[Entries taken from a collection]
........

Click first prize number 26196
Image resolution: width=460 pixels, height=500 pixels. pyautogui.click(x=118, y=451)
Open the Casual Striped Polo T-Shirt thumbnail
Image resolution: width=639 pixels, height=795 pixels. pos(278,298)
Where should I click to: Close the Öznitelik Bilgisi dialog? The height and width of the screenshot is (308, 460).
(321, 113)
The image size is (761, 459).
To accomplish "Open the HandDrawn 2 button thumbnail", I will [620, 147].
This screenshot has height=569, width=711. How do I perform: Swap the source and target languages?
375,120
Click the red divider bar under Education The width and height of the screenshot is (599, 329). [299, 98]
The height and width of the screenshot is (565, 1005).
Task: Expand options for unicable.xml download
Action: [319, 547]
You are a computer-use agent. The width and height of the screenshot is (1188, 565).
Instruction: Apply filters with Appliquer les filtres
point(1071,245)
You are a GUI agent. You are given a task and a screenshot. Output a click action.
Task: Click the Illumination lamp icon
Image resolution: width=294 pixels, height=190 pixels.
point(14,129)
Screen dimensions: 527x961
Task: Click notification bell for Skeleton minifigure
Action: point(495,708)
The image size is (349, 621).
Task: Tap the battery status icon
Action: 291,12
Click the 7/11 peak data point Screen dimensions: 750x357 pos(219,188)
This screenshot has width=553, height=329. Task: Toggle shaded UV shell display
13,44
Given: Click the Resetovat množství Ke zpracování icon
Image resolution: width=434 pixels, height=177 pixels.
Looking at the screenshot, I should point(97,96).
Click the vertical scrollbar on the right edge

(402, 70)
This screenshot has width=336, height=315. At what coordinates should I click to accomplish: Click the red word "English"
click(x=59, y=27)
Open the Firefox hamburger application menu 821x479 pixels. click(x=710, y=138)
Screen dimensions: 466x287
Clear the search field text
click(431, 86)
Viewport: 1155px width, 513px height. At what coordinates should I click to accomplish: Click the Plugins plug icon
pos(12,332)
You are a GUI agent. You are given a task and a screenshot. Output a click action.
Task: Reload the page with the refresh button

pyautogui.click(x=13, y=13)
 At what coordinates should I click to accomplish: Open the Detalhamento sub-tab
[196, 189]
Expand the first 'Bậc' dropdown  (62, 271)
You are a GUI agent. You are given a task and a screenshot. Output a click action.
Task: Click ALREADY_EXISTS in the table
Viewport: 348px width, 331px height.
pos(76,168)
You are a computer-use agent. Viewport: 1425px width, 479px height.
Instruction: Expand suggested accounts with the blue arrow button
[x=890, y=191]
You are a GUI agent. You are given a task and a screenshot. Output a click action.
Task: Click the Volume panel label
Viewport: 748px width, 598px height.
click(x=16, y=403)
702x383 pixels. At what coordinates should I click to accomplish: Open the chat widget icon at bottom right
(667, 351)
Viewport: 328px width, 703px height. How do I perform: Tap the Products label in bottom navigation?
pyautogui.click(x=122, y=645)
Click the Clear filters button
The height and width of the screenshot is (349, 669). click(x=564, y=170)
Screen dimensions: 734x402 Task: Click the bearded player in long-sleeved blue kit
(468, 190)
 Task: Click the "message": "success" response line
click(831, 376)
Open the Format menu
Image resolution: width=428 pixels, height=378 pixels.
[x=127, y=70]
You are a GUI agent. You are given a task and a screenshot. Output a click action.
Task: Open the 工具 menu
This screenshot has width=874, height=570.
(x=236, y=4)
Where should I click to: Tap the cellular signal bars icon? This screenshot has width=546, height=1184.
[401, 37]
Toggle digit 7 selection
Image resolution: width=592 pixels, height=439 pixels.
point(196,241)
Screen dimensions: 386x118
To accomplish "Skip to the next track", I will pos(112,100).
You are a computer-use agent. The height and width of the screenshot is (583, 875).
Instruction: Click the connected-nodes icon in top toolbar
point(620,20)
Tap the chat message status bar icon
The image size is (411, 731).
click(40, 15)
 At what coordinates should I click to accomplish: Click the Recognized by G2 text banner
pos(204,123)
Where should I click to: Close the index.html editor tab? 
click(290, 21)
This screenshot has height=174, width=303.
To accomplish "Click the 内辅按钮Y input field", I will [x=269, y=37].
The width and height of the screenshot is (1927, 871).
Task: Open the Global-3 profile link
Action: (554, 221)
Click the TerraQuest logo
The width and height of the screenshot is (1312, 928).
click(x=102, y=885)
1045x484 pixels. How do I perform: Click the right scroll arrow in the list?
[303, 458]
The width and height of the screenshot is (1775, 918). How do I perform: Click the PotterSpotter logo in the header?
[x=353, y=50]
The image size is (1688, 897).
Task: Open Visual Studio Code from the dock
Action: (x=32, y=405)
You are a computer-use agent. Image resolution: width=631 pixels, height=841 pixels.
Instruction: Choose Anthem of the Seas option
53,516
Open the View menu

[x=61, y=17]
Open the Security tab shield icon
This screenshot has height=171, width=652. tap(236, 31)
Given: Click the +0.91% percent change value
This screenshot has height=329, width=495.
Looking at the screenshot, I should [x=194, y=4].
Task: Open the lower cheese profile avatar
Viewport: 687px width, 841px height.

........

> _TASK_: Across all the entries, count the lines that contain the string "computer", and give that number without anything else.

> _OUTPUT BELOW_: 4